> WORK ITEM A:
According to the article about Louise Wedderburn below, where is her home?
> WORK ITEM B:
Decide whether each statement agrees with the article about Louise Wedderburn below, answering yes or no and quoting the words that decide it: (i) Guy Patin mentioned the disease in his writings of 1692. (ii) John Freke was a French physician. (iii) Louise lives with her father.
> WORK ITEM C:
List every part of the body that the article about Louise Wedderburn below names as a place where the disease often starts or through which it progresses.

> DOCUMENT SECTION:
┏━━
Louise Wedderburn wants to become a model despite suffering from FOP, a disease that turns flesh into bone.
A teenager with a rare genetic condition that turns flesh into bone is determined to defy the odds and work in the fashion industry.
Louise Wedderburn, the so-called human mannequin, was born with fibrodysplasia ossificans progressiva (FOP), an ultimately fatal disease that causes soft tissue to turn into bone.
FOP affects between one and two million people worldwide. When the extra bone is formed across the joints, it restricts movements.
There is no cure although scientists have found a way to stop its progression in mice.
Despite having FOP, Louise, 18, wants to work in fashion. In a documentary about her condition, she travels from her home in Fraserburgh, Scotland, to London, where she hopes to find out if she can balance her medical needs with the demands of the fashion industry.
Louise lives with her mother and sister. Her current life expectancy is around 41. She said: "It's never going to stop me from doing what I want to do.
"I don't want to be one of those people that let their illness get them down.
"I wear eyecatching clothes because I find it a good way to slightly detract from my condition. For the first five minutes it lets people see who I actually am."
Louise needs continuous care. As the disease progresses, she will eventually be frozen in an upright position and will need a standing wheelchair to get around. She has to be accompanied at all times and any knock to her body could cause her to produce more bone.
"If I start to think about things I would never leave the house," she said.
"I don't really like to show my weakness. I've always been a strong, independent person, always hated people feeling sorry for me because if it doesn't bother me it shouldn't bother you."
FOP was first documented in the 17th and 18th centuries. Guy Patin, a French physician, mentioned the disease in his writings of 1692.
In 1736, British physician John Freke also described the disease after seeing an adolescent who had swelling throughout his back.
The disease often starts in the neck and shoulders and progresses through the back, trunk and limbs. One symptom is short, bent and occasionally inward-turned big toes, which can be seen from birth.
The Human Mannequin will be broadcast on Channel 4.
┗━━
> STUDY MATERIAL:
┏━━
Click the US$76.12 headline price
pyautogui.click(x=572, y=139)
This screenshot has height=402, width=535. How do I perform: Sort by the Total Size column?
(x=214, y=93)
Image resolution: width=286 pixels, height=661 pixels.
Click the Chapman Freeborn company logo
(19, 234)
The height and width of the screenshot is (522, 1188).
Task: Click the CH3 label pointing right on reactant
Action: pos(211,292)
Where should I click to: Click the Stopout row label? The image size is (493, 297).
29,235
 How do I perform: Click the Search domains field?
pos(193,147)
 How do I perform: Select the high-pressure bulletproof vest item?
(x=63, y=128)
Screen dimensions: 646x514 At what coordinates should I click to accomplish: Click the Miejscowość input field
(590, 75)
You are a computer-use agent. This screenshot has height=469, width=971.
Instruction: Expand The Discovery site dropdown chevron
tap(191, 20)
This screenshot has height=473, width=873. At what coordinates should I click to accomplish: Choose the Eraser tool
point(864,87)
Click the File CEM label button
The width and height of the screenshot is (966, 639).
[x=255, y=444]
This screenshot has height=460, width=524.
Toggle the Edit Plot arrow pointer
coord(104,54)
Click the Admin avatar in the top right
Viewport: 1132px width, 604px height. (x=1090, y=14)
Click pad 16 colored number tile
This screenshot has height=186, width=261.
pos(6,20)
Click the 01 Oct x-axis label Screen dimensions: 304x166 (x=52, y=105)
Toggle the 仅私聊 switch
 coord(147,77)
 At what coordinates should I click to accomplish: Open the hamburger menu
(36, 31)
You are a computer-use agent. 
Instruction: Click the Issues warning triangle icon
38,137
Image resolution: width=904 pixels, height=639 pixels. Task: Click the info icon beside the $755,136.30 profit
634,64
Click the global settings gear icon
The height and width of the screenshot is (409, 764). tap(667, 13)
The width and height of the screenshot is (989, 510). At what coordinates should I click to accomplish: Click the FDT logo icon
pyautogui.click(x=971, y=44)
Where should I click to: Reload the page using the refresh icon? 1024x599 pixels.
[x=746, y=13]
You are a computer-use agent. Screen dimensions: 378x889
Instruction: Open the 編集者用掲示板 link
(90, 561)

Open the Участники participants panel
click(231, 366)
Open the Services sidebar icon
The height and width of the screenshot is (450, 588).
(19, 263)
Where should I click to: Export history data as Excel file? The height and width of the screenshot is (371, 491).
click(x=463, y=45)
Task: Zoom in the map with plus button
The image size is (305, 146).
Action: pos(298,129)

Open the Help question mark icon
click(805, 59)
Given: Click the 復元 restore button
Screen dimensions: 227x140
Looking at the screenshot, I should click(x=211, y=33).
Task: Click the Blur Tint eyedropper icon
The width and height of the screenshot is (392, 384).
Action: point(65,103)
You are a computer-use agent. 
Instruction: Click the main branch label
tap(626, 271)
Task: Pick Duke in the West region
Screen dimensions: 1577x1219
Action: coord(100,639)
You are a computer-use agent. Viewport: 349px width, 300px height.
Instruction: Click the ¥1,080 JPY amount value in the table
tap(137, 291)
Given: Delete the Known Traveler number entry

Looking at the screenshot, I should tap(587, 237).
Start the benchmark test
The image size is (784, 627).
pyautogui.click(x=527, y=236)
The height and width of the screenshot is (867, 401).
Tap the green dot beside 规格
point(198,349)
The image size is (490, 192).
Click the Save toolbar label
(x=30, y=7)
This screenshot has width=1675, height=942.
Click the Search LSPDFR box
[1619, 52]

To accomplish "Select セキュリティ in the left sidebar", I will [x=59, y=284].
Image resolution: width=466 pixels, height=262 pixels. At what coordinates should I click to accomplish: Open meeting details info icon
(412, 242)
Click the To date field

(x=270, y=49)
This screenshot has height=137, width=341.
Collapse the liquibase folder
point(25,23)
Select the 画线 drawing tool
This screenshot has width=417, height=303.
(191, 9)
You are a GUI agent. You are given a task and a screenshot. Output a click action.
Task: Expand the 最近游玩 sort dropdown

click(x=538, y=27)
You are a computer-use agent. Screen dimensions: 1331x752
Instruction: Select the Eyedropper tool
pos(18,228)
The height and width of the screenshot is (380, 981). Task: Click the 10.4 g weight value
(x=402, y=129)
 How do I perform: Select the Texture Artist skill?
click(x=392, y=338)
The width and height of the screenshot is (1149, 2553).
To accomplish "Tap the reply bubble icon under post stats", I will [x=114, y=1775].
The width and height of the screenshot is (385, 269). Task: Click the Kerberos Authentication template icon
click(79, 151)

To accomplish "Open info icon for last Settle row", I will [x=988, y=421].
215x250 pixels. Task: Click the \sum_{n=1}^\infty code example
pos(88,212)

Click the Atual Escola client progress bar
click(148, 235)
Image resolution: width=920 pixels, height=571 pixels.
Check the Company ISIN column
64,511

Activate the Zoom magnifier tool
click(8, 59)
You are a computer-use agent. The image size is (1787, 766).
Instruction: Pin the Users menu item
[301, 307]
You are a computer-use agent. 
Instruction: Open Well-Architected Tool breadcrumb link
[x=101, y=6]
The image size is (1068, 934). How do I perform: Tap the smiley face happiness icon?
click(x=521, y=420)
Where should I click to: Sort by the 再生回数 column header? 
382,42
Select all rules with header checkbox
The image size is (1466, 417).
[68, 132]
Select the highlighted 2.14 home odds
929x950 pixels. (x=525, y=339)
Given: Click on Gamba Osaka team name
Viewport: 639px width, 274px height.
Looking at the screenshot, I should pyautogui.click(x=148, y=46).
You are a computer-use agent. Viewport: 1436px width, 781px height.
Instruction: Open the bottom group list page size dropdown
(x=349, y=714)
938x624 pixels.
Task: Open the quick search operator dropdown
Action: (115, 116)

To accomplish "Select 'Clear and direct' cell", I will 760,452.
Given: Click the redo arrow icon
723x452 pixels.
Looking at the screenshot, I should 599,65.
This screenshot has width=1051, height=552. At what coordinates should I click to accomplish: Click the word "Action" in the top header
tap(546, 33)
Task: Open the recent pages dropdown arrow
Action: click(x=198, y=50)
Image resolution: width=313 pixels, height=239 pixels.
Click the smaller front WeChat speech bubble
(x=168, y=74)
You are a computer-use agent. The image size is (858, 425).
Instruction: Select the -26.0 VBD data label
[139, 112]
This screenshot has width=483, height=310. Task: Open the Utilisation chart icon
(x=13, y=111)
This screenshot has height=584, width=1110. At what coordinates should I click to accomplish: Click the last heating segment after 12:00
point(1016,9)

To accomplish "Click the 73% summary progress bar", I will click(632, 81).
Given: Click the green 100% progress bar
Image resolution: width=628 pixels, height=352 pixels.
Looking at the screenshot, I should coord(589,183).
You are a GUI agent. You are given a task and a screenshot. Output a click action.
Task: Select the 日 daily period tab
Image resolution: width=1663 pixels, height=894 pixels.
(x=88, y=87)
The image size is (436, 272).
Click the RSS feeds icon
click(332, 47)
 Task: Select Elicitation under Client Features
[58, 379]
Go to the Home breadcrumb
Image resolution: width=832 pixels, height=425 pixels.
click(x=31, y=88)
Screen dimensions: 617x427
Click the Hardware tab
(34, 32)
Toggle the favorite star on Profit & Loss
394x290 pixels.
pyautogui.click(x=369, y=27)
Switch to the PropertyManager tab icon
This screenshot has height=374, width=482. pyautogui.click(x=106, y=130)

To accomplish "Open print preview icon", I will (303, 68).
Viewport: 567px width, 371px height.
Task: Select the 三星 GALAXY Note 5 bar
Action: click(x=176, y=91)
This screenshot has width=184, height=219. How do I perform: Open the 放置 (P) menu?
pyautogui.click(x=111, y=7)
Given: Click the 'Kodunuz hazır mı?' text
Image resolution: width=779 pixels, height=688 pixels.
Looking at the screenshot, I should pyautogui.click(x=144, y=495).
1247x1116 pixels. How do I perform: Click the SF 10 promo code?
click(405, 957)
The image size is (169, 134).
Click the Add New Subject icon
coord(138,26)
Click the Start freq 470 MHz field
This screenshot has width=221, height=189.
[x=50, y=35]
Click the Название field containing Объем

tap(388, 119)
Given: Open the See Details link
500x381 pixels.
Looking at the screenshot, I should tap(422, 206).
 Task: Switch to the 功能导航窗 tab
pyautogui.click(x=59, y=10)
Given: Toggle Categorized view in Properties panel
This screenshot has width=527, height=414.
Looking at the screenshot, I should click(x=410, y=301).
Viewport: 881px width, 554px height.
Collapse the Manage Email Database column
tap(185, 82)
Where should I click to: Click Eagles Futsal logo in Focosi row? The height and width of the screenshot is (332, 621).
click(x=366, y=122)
┗━━
> SOLUTION A:
Fraserburgh, Scotland.

> SOLUTION B:
(i) Yes: "Guy Patin, a French physician, mentioned the disease in his writings of 1692."
(ii) No: "British physician John Freke also described the disease"
(iii) No: "Louise lives with her mother and sister."

> SOLUTION C:
Neck, shoulders, back, trunk, limbs.